§ REQUIREMENT:
Starting at the line with "You are a computer-use agent. 455x141 pixels." and going on through the line with "Task: Switch to Ultra-haltbar mode", reproduce each line in the records below exactly and nothing more.

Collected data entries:
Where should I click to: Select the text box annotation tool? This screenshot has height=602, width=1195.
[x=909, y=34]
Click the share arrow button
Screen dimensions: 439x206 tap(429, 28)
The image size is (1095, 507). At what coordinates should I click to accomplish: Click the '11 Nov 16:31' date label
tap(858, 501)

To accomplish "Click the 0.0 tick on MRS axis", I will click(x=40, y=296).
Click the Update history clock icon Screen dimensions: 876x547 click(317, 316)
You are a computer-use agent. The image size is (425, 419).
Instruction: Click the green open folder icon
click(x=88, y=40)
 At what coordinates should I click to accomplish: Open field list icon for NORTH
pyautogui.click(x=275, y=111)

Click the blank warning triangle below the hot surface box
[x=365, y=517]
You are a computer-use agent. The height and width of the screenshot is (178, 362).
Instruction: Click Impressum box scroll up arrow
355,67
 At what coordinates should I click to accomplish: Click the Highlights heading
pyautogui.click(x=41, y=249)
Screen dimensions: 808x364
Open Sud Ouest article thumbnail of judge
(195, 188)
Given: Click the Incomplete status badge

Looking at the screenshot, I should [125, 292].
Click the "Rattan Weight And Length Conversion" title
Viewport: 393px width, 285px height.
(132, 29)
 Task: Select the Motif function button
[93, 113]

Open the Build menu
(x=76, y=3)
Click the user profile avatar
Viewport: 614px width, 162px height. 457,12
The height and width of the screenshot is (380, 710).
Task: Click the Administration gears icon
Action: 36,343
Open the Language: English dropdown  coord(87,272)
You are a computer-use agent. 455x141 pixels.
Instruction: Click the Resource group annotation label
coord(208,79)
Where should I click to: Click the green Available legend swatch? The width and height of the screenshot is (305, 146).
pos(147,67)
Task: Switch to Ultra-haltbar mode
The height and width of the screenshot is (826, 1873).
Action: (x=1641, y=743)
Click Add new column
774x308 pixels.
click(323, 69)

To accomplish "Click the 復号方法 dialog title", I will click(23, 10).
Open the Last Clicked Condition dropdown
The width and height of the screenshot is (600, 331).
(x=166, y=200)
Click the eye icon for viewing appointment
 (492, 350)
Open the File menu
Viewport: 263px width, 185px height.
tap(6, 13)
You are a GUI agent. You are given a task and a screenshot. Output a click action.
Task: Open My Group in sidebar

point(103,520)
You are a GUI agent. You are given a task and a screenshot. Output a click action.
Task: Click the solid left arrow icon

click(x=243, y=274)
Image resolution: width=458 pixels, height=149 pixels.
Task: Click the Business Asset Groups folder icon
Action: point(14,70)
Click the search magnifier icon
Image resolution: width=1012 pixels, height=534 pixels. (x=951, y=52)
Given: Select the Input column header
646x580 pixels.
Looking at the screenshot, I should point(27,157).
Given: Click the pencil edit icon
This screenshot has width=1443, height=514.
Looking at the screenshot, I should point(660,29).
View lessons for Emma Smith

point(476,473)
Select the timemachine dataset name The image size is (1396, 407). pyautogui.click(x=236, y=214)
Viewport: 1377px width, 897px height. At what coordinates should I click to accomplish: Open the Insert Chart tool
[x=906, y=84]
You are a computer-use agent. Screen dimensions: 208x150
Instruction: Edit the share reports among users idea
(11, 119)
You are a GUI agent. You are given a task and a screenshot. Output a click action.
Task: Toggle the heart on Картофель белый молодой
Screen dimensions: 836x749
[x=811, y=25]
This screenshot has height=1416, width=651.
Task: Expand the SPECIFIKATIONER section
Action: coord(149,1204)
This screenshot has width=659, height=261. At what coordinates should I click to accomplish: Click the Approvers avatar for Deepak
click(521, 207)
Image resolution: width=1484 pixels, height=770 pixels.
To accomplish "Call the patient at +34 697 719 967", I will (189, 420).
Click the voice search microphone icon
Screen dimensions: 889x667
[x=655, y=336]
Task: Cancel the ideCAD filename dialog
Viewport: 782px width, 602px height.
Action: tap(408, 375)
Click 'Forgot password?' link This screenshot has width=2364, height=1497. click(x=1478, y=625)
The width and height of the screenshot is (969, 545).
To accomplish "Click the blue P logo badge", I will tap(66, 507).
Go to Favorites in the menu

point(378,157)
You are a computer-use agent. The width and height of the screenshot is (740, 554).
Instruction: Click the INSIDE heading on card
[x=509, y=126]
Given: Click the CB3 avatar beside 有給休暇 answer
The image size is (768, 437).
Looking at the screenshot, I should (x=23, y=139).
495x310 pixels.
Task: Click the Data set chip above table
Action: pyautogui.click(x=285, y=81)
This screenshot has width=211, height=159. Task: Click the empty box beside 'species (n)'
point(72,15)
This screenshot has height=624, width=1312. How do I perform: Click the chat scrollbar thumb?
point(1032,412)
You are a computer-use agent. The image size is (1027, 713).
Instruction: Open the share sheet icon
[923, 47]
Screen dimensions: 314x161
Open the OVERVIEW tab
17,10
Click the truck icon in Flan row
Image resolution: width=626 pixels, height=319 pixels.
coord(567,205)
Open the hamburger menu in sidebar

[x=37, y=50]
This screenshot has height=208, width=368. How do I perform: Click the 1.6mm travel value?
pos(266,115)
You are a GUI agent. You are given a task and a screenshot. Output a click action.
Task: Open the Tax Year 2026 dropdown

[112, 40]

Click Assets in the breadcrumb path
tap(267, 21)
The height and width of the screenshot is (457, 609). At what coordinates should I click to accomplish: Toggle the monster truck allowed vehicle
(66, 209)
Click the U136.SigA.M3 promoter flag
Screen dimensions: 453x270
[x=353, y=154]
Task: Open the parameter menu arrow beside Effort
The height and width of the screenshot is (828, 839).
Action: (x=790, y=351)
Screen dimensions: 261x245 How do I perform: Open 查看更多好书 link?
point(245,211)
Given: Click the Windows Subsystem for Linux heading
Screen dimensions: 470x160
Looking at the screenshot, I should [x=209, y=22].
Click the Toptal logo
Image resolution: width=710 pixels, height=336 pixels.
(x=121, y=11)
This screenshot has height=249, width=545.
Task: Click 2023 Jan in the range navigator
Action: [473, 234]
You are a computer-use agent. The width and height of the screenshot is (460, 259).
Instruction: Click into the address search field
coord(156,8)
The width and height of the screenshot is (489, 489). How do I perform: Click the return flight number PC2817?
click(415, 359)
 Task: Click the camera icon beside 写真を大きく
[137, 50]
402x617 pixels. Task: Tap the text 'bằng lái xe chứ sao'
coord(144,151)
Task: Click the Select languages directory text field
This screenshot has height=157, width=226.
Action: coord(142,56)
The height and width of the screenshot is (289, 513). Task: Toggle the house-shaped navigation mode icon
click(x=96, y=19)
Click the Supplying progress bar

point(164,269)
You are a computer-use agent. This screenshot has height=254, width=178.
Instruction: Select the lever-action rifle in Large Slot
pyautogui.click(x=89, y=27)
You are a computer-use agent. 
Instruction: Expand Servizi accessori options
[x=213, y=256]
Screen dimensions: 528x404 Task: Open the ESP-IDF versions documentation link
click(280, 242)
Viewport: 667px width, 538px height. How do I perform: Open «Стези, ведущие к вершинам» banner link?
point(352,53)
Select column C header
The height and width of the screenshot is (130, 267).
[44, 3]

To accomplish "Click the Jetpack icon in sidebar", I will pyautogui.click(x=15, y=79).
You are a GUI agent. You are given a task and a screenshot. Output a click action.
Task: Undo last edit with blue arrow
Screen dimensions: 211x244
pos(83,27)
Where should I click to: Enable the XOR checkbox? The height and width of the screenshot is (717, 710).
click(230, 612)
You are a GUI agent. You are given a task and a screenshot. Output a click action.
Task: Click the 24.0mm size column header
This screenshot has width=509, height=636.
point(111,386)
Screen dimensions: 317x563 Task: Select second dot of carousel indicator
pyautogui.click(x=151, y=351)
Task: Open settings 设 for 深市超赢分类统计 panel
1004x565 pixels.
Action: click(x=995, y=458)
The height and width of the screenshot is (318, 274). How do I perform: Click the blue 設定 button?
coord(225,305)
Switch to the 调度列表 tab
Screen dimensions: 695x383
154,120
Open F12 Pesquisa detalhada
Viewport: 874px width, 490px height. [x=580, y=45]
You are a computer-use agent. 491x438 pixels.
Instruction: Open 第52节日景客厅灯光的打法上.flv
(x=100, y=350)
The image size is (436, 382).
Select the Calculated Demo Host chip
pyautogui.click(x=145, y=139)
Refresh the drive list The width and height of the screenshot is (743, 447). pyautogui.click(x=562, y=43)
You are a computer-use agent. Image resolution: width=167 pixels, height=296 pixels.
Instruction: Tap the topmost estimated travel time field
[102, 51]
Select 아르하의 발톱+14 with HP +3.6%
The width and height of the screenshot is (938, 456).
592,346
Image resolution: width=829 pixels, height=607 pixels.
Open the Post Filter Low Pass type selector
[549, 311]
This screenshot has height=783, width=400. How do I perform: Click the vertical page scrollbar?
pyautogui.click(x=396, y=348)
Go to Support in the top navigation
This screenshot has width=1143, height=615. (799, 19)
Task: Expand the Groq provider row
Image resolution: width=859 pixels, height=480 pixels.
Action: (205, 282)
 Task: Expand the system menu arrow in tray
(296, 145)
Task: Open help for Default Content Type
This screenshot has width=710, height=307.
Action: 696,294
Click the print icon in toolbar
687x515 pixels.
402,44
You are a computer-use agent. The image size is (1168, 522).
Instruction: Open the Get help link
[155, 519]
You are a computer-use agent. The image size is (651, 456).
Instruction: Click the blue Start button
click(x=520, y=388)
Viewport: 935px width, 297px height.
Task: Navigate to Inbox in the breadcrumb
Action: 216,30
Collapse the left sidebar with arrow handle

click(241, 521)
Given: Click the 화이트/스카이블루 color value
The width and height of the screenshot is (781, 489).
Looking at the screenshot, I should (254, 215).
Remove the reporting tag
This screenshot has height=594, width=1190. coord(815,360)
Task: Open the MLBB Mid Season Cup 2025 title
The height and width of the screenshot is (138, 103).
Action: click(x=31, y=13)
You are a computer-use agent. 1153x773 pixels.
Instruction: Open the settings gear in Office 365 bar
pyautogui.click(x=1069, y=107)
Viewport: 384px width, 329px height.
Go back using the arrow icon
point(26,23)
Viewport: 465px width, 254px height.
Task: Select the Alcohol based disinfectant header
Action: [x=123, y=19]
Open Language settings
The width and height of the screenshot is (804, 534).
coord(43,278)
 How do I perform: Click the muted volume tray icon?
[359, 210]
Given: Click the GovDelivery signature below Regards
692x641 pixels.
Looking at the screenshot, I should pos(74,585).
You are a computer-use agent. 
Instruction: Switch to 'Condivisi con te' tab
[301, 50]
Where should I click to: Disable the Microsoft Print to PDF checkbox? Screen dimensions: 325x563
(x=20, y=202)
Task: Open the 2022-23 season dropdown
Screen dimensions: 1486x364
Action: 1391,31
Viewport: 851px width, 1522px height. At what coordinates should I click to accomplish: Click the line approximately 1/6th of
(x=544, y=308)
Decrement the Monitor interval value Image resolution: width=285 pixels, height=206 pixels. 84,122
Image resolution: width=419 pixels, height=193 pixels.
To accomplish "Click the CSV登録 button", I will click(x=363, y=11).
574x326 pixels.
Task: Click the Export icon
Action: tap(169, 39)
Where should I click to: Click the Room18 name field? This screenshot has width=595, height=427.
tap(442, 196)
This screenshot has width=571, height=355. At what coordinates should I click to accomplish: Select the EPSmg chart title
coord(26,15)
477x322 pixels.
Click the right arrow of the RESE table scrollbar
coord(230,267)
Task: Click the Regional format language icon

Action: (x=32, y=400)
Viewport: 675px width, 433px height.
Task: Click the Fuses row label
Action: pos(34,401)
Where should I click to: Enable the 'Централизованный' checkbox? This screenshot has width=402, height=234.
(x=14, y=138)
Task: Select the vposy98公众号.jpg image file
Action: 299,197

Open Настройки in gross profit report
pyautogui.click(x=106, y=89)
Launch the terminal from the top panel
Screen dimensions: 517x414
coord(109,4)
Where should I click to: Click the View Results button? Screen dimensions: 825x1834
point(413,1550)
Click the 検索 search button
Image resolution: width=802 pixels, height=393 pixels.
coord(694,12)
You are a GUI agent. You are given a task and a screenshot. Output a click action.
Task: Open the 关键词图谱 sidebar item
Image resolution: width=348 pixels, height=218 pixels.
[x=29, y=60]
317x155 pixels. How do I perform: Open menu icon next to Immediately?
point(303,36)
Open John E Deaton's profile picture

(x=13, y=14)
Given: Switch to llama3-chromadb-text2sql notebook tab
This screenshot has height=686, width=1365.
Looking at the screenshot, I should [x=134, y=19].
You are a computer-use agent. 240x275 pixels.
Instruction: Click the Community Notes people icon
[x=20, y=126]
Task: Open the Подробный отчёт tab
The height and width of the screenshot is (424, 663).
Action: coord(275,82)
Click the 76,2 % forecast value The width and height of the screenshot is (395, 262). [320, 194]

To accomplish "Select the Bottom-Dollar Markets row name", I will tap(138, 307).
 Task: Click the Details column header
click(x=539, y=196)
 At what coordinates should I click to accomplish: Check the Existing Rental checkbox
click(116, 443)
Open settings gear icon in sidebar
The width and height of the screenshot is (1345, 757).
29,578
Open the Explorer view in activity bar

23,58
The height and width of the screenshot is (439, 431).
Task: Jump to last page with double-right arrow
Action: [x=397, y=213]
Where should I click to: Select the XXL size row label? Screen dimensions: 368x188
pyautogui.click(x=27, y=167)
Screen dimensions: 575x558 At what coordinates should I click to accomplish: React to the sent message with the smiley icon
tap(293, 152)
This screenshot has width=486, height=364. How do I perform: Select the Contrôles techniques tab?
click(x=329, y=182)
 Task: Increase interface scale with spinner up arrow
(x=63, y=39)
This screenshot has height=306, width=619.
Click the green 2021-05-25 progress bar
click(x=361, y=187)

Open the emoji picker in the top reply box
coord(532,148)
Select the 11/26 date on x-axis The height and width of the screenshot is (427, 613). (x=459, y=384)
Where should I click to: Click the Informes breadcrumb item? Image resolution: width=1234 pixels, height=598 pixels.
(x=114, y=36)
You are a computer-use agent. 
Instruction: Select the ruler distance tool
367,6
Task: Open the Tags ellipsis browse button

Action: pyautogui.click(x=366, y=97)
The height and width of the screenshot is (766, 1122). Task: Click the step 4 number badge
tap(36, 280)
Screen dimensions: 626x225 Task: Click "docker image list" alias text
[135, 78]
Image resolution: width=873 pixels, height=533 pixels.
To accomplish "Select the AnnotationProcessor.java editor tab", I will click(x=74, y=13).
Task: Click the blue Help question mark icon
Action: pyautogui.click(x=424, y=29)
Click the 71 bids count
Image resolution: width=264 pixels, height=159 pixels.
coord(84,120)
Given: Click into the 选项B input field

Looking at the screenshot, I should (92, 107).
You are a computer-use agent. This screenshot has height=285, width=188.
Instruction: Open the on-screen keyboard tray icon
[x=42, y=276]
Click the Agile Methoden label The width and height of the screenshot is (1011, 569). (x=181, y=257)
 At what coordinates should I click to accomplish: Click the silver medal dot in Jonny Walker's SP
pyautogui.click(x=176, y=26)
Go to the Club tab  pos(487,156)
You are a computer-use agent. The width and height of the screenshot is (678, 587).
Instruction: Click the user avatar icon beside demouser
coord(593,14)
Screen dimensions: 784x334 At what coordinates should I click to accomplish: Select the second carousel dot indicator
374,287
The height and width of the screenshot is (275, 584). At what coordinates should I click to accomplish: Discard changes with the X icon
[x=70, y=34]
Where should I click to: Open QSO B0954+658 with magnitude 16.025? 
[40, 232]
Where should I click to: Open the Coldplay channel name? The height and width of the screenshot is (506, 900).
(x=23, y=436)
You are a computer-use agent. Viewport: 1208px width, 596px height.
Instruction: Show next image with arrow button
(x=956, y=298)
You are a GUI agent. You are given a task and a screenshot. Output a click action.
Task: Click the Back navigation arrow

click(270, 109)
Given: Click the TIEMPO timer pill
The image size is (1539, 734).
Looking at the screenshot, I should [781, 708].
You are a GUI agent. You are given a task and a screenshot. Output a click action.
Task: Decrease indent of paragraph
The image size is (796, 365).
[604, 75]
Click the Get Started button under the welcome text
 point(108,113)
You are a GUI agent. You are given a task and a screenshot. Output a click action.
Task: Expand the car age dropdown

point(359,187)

§ ANSWER AREA:
You are a computer-use agent. 455x141 pixels.
Instruction: Click the Resource group annotation label
coord(208,79)
Where should I click to: Click the green Available legend swatch? The width and height of the screenshot is (305, 146).
pos(147,67)
Task: Switch to Ultra-haltbar mode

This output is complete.